Chief Seattle's Letter : The Web of Life

Daubigny's Garden by Vincent Van Gogh ( 1890)


"The President in Washington sends word that he wishes to buy our land. But how can you buy or sell the sky? the land? The idea is strange to us. If we do not own the freshness of the air and the sparkle of the water, how can you buy them?


Every part of the earth is sacred to my people. Every shining pine needle, every sandy shore, every mist in the dark woods, every meadow, every humming insect. All are holy in the memory and experience of my people.


We know the sap which courses through the trees as we know the blood that courses through our veins. We are part of the earth and it is part of us. The perfumed flowers are our sisters. The bear, the deer, the great eagle, these are our brothers. The rocky crests, the dew in the meadow, the body heat of the pony, and man all belong to the same family.


The shining water that moves in the streams and rivers is not just water, but the blood of our ancestors. If we sell you our land, you must remember that it is sacred. Each glossy reflection in the clear waters of the lakes tells of events and memories in the life of my people. The water's murmur is the voice of my father's father.


The rivers are our brothers. They quench our thirst. They carry our canoes and feed our children. So you must give the rivers the kindness that you would give any brother.

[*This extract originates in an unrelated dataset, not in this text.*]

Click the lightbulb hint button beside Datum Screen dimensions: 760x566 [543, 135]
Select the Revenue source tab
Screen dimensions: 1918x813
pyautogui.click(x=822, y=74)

If we sell you our land, remember that the air is precious to us, that the air shares its spirit with all the life that it supports. The wind that gave our grandfather his first breath also received his last sigh. The wind also gives our children the spirit of life. So if we sell our land, you must keep it apart and sacred, as a place where man can go to taste the wind that is sweetened by the meadow flowers.


Will you teach your children what we have taught our children? That the earth is our mother? What befalls the earth befalls all the sons of the earth.


This we know: the earth does not belong to man, man belongs to the earth. All things are connected like the blood that unites us all. Man did not weave the web of life, he is merely a strand in it. Whatever he does to the web, he does to himself.

One thing we know: our God is also your God. The earth is precious to him and to harm the earth is to heap contempt on its creator.


Your destiny is a mystery to us. What will happen when the buffalo are all slaughtered? The wild horses tamed? What will happen when the secret corners of the forest are heavy with the scent of many men and the view of the ripe hills is blotted with talking wires? Where will the thicket be? Gone! Where will the eagle be? Gone! And what is to say goodbye to the swift pony and then hunt? The end of living and the beginning of survival.


When the last red man has vanished with this wilderness, and his memory is only the shadow of a cloud moving across the prairie, will these shores and forests still be here? Will there be any of the spirit of my people left?

We love this earth as a newborn loves its mother's heartbeat. So, if we sell you our land, love it as we have loved it. Care for it, as we have cared for it. Hold in your mind the memory of the land as it is when you receive it. Preserve the land for all children, and love it, as God loves us.


As we are part of the land, you too are part of the land. This earth is precious to us. It is also precious to you.

One thing we know - there is only one God. No man, be he Red man or White man, can be apart. We are all brothers after all."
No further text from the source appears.